The Body as the Only Temple

The theological foundation of Lalon’s feminist critique is his understanding of the human body as the primary site of the divine, a concept he expresses in the Baul philosophical vocabulary as Deha-tattva, the philosophy of the body.

The established religious traditions of Bengal in the nineteenth century, both the Hindu Brahminical tradition and the Islamic tradition as it was institutionally practiced, shared a fundamental agreement on one point despite their disagreements on most others: the female body was a source of spiritual danger that required management, restriction, and subordination to male religious authority. In the Hindu tradition, this manifested through caste-based rules about female purity and pollution, through restrictions on women’s participation in ritual, and through the theological framework in which women’s spiritual liberation was understood to depend on their correct performance of wifely duty rather than on any direct relationship with the divine. In the Islamic tradition as institutionally practiced in the Bengal of Lalon’s time, the restrictions on women’s public participation in religious life and the theological positioning of women’s spiritual status as derivative of their relationship to male family members served similar functions of subordination through different mechanisms.

Lalon rejected both frameworks with equal thoroughness through the single move of insisting that the divine is located in the body and that the body’s natural state is one of equivalence across all the social distinctions that have been imposed on it.

If the divine is in the body, and all bodies equally contain the divine, then the female body is as much a temple as the male body. If all bodies equally contain the divine, then the religious traditions that restrict women’s access to the divine through their bodies are not describing a theological reality. They are constructing a social one, and constructing it in the interests of those who benefit from the restriction.
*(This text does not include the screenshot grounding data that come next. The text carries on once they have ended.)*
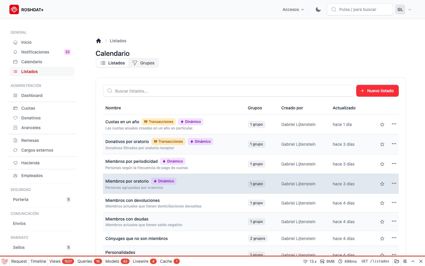Click the home breadcrumb icon
This screenshot has width=425, height=266.
click(x=99, y=41)
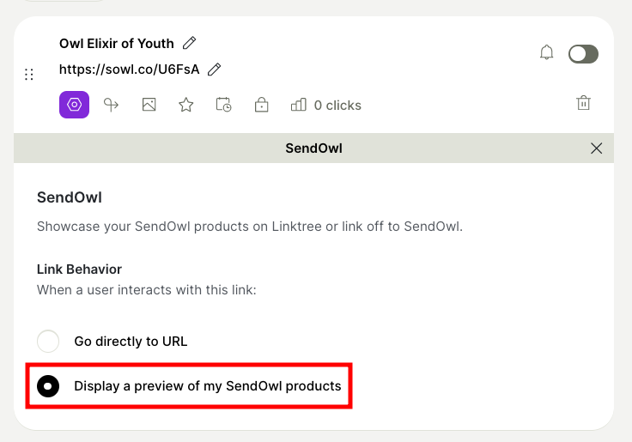Close the SendOwl panel

pyautogui.click(x=597, y=148)
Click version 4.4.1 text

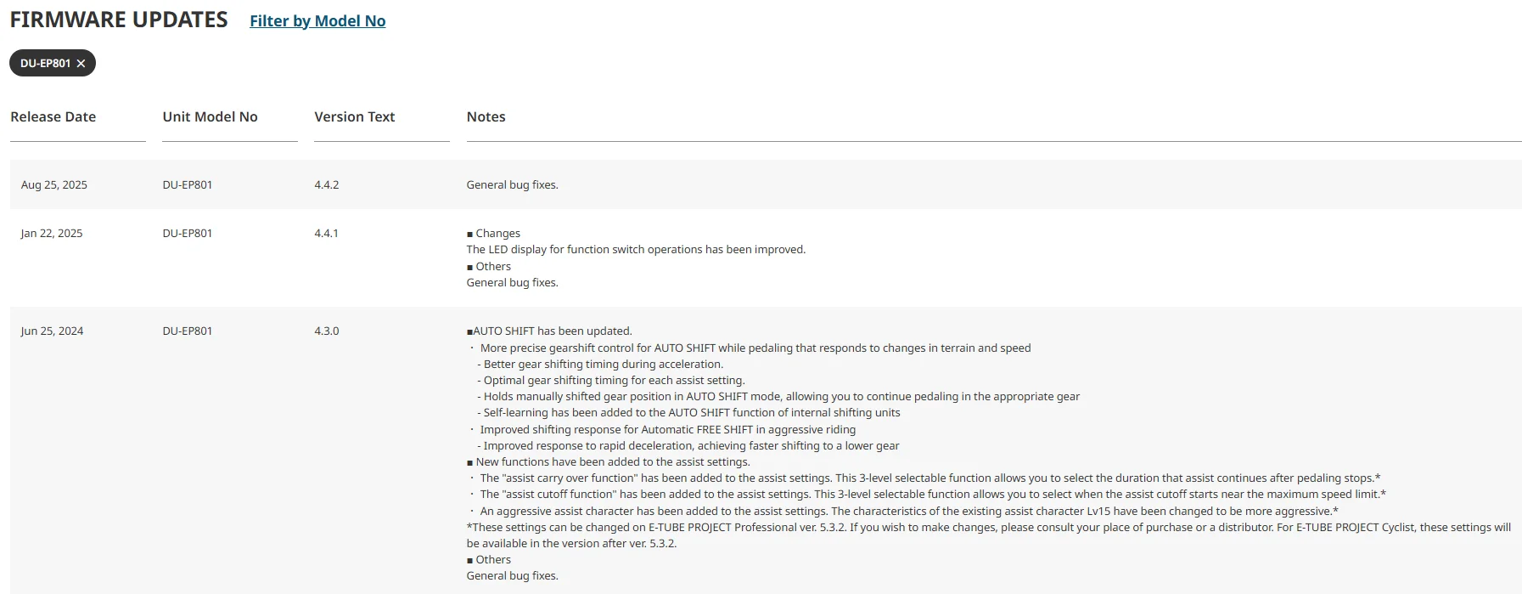click(326, 234)
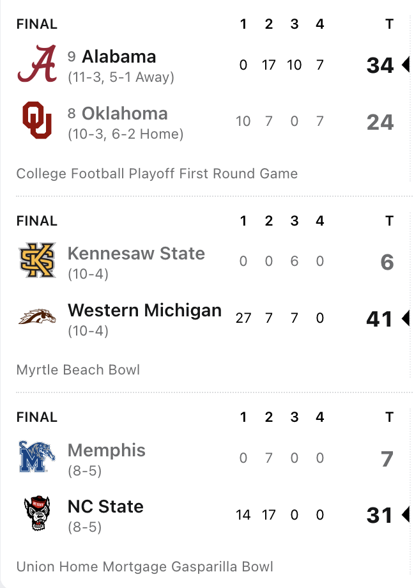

This argument appears across Lalon’s songs in multiple registers and through multiple metaphors. It appears as the image of the Maner Manush, the person of the heart, who dwells equally in every human body regardless of gender or caste. It appears as the Baul concept of Sadhana, the spiritual practice centred on the body, which Lalon’s songs consistently present as available to women as well as men, as requiring female practitioners as necessary partners rather than as subordinate students. It appears as the repeated insistence that the guru, the teacher, the source of spiritual knowledge, can be found in any body, including and specifically including the bodies of those whom the dominant social order has classified as inferior.

The song that contains the line Shabar upare manush satya, meaning above all else the human being is truth, attributed to Lalon in the Bengali devotional tradition, is perhaps the most concentrated single expression of this theological democratisation. It is addressed to no specific gender. It asserts the primacy of the human being as such, the human being as a category that precedes and exceeds all the social distinctions imposed on it, as the ultimate spiritual reality.

The Deha-tattva philosophy of the Baul tradition and its specific expressions in Lalon’s songs have been examined in scholarly work published through the Journal of the Royal Asiatic Society and through academic presses including Orient Blackswan, whose publications on Bengali religious and cultural history provide the most authoritative available English-language scholarship on the Baul philosophical tradition and its relationship to the broader landscape of South Asian mystical thought.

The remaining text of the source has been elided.